▶ **DATA ROWS**
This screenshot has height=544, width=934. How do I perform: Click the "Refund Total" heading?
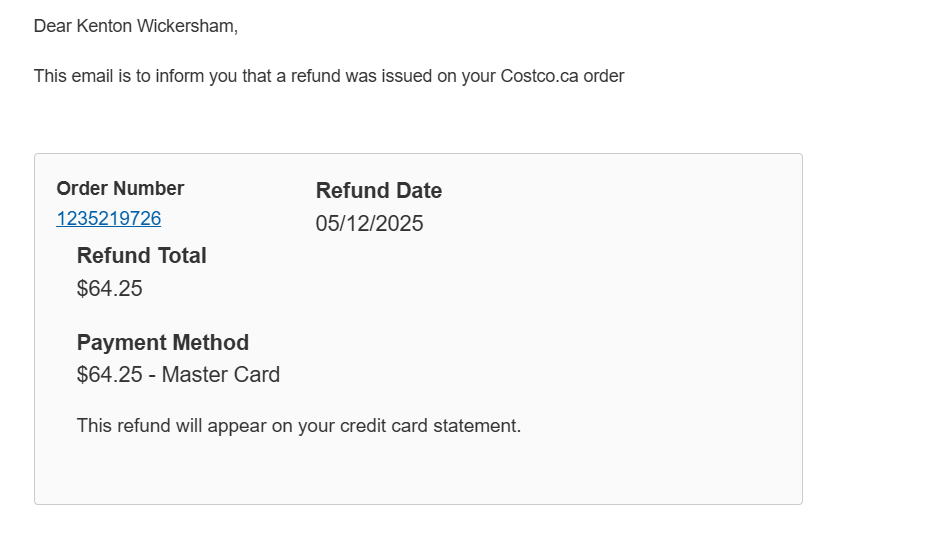click(x=141, y=256)
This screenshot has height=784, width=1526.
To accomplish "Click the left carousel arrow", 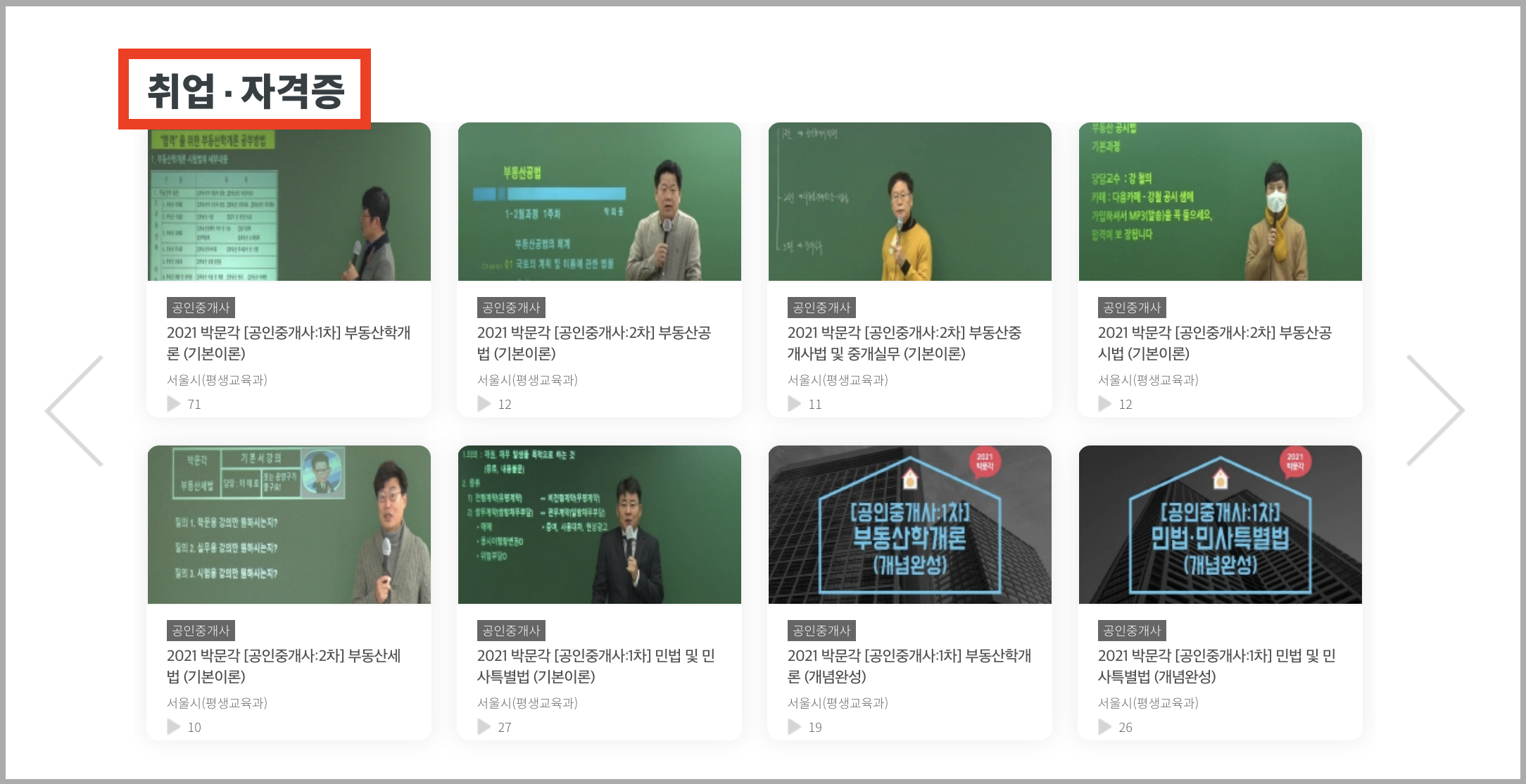I will click(x=75, y=411).
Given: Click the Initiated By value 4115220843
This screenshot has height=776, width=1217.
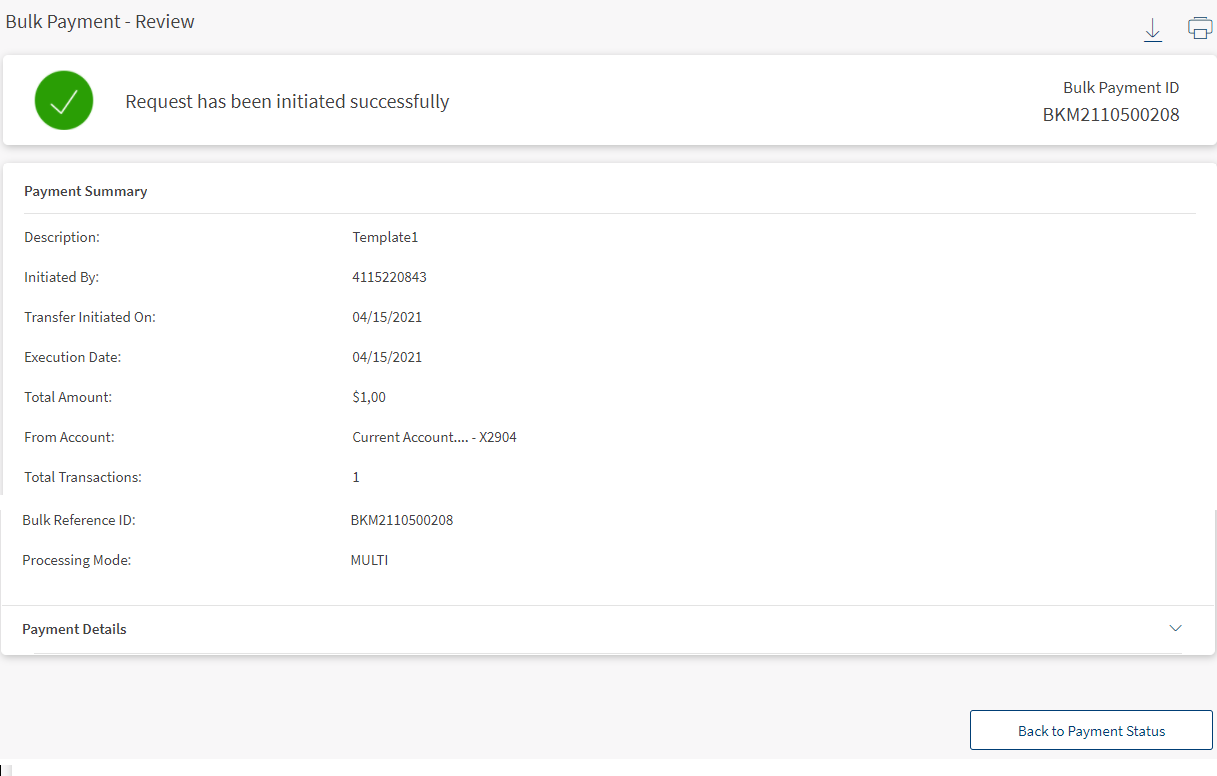Looking at the screenshot, I should [389, 277].
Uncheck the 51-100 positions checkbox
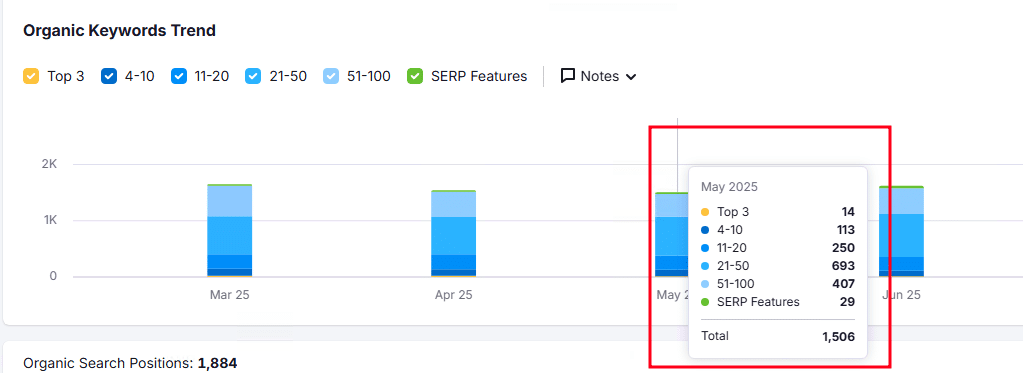Screen dimensions: 1023x373 point(331,76)
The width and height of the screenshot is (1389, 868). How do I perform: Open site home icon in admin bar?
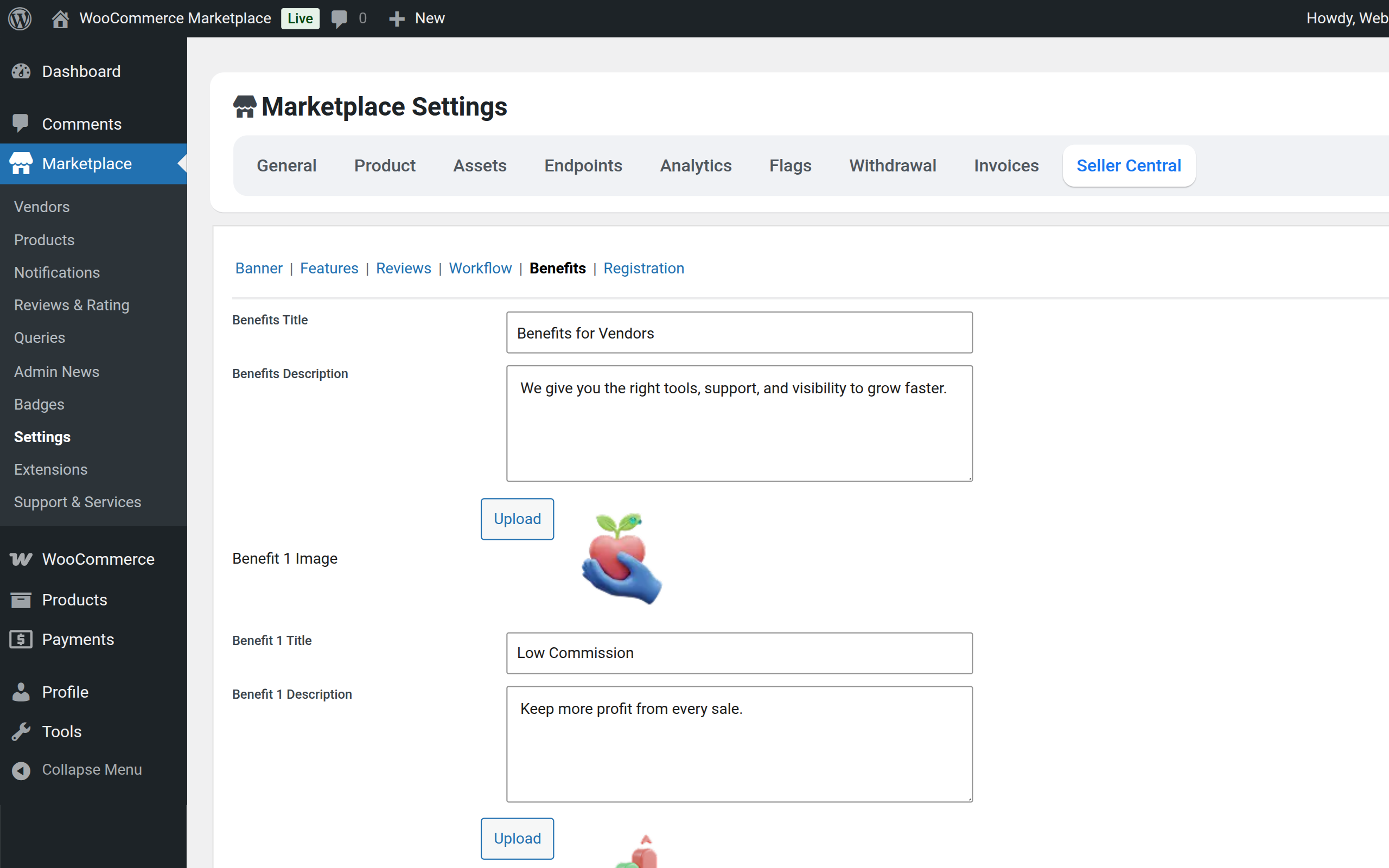pos(60,18)
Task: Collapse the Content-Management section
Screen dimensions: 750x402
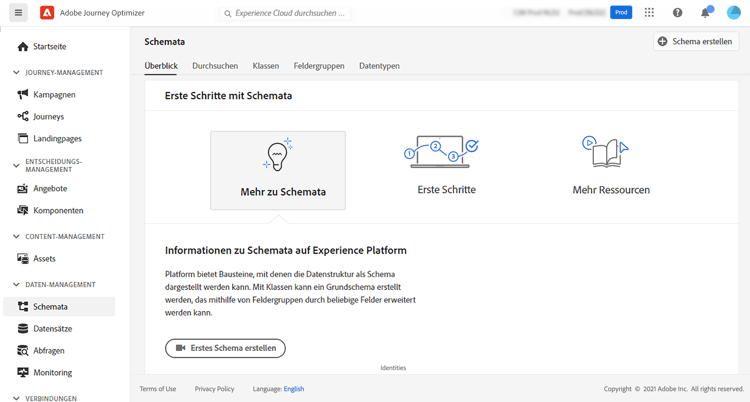Action: [16, 237]
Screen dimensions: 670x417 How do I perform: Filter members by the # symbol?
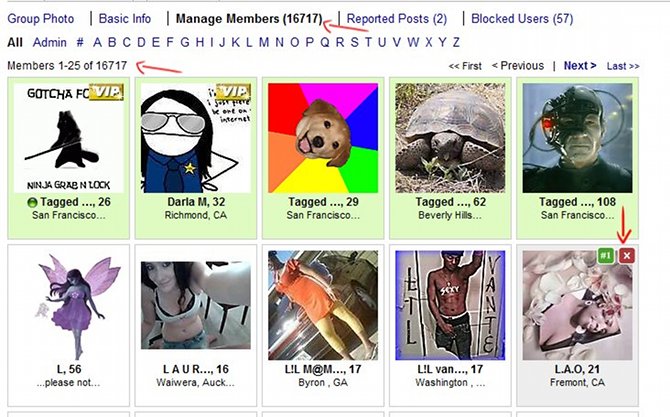click(x=80, y=42)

▶ **WORK TO BE COMPLETED**
Can you convert the entries from the line containing "The width and" through the end of the entries into a two-column CSV with the headers instruction and answer, one row per entry, each field in double quotes with line breaks replaced by spaces and the pictures left out?

▶ **ANSWER TO THE TASK**
instruction,answer
"The width and height of the screenshot is (1389, 868). How do I perform: Open site home icon in admin bar?","pos(60,18)"
"Task: Collapse the Content-Management section Screen dimensions: 750x402","Action: [16, 237]"
"Screen dimensions: 670x417 How do I perform: Filter members by the # symbol?","click(x=80, y=42)"